Writing essays for fellowship applications is no easy task. Just ask Gabrielle McGovern, a recipient of the Fulbright grant, who just returned from her year teaching English in Costa Rica. Prior to living la pura vida, this Fordham alumna spent the summer before the Fulbright application deadline writing, revising, editing…and storytelling!

While developing what felt like endless drafts, Gabrielle learned a lot. One lesson being that authentic stories are at the heart of many compelling applications. Moments of struggle, discomfort, and heartbreak often reveal more about a person than moments of triumph, satisfaction, and delight—especially when those failures become the stepping stones to future success.

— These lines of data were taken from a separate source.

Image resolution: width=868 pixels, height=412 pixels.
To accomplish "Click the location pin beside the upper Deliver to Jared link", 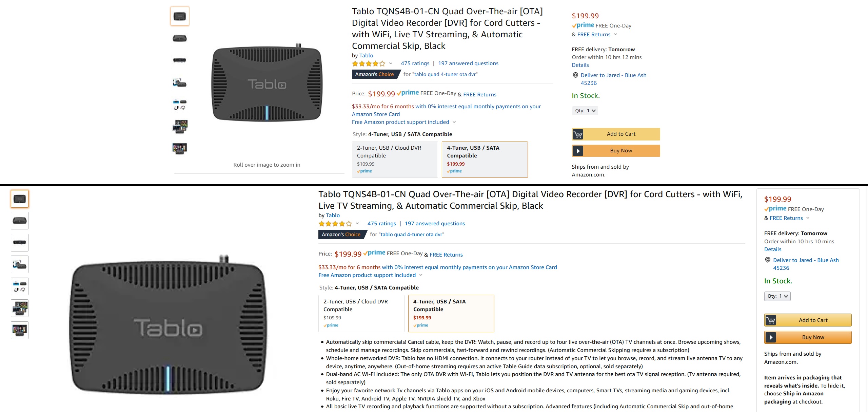I will pos(575,75).
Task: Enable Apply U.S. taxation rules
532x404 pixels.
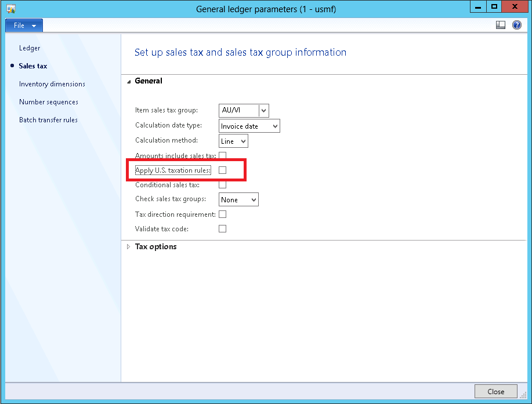Action: pos(223,170)
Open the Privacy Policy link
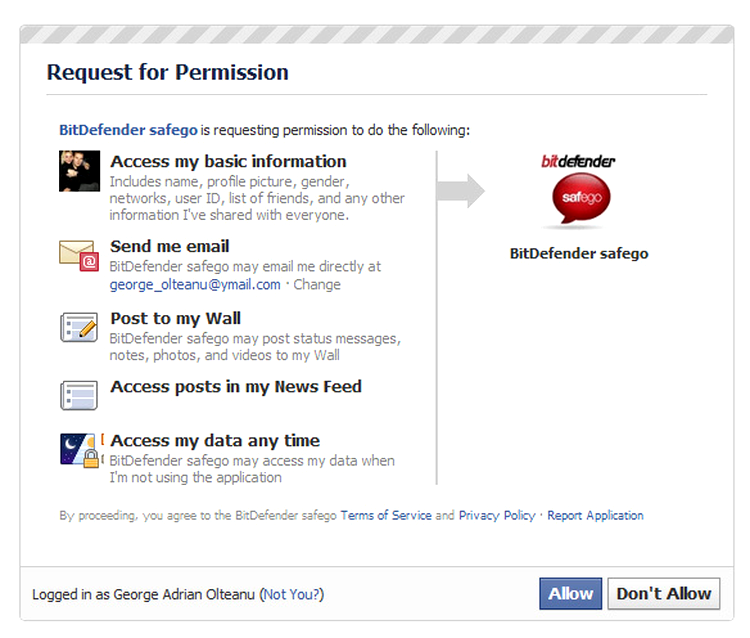This screenshot has height=638, width=750. (497, 516)
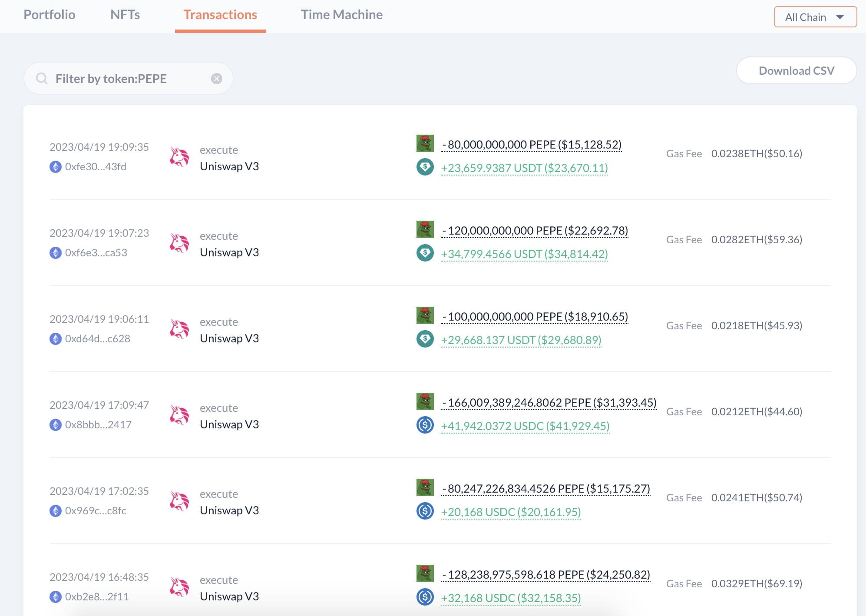This screenshot has width=866, height=616.
Task: Open transaction hash 0xf6e3...ca53
Action: point(96,253)
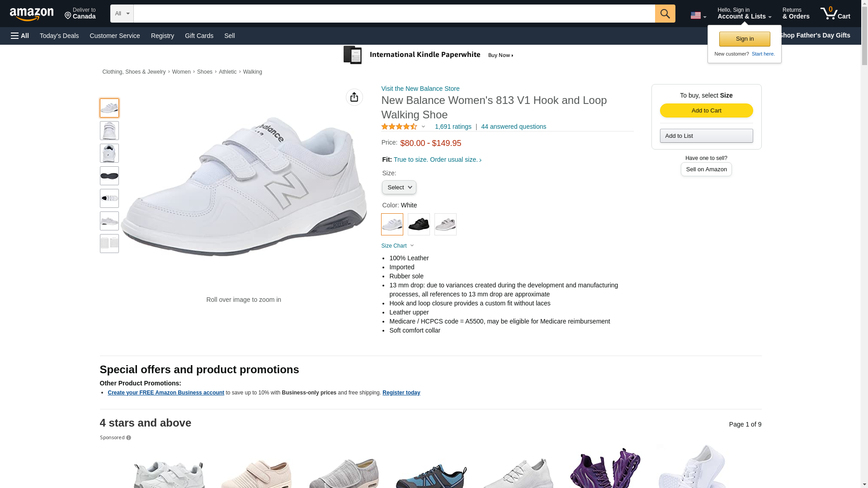Visit the New Balance Store link

click(420, 89)
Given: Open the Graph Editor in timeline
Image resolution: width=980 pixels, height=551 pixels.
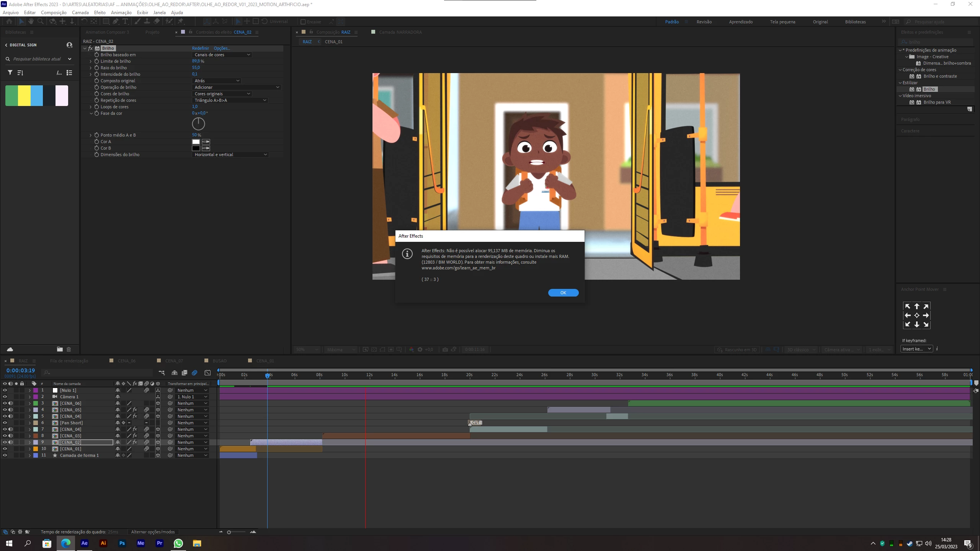Looking at the screenshot, I should coord(207,373).
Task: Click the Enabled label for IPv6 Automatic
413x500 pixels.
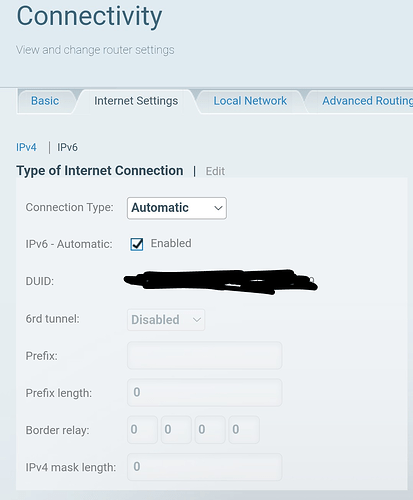Action: (x=171, y=243)
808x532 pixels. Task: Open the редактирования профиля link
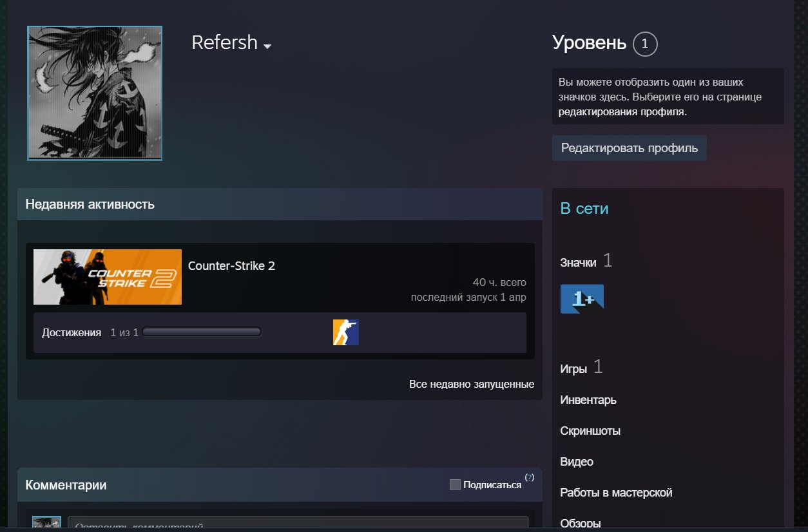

What has been your greatest challenge, and how did you overcome it?

Which experiences and conversations have shaped your outlook on life the most?

What first inspired you to apply for a Fulbright?

These are just a few questions that helped Gabrielle McGovern craft her winning application. After Gabrielle presented at a summer writing workshop, we complied a more comprehensive list of her top eight writing strategies and tips for future applicants, which we’ve included below:

  1. Make sure your essays reflect what inspired you to apply for a Fulbright. When beginning the writing process, try to recall meaningful moments and experiences.
    • Pick an experience that made a profound impact on you, such as a personal story that inspired you to apply.
    • Hone in on a specific moment that taught you something that you can apply to your Fulbright.
    • If discussing a challenge you faced, write about…
      • How you overcame it
      • What you learned from it
      • How you can apply this experience to your work as a Fulbrighter
  2. While writing, think about why you want to be in the country you’re applying to.
    • Your readers are interested in why you selected this country.
    • If you’ve been there before, explain why you want to go back.
    • If you haven’t been there before, explain why you want to go there.
  1. Highlight who you are as a person suited for Fulbright.
    • Think about three qualities that you are proud of and ask yourself if they shine through in your chosen anecdotes.
    • Don’t be afraid to show humor, vulnerability, or struggle!
    • When explaining a challenge, explain how you overcame it. Show off what you’re capable of.
  1. Talk about influential people and friendships from your past.   
    • Names and stories about these people can help bring your essays to life.
    • You don’t need to go into detail, but your readers are curious about the people you have worked with.
    • Ex: “This experience taught me to ask students leading questions, so they can better form their thoughts. When students in my classroom in Costa Rica are unsure how to answer a question in English, I will provide them with sample topics or sentence starters to help them generate ideas.”
    • In these two sentences, I am connecting something I learned from an experience with how I will be as an English Teaching Assistant in Costa Rica. At the end of one of my body paragraphs, I chose to show how a certain experience has prepared me to be an ETA. 
  2. When making statements, think about the why.
    • Always ask yourself, “Why?”
    • Ex: “I loved working with kids.” Why did you love working with kids?
  3. Remember that your Statement of Grant Purpose is not resume or list of accomplishments.
    • Show, DON’T tell, your accomplishments. This can be done by telling a story.
  4. Pay close attention to the opening and closing sentences of each body paragraph.
    • Open each paragraph with a direct statement about how a previous experience relates to your next experience as a Fulbrighter
      • Ex: “My experience tutoring in the Bronx inspired me to continue tutoring English at a high school when I studied in Barcelona.”
    • Wrap it up each paragraph by taking what you have learned from an experience and applying it as a Fulbrighter
      • Ex: “When students in my classroom in Argentina are struggling to retain information, I will reinforce material with them to make sure they advance every week.”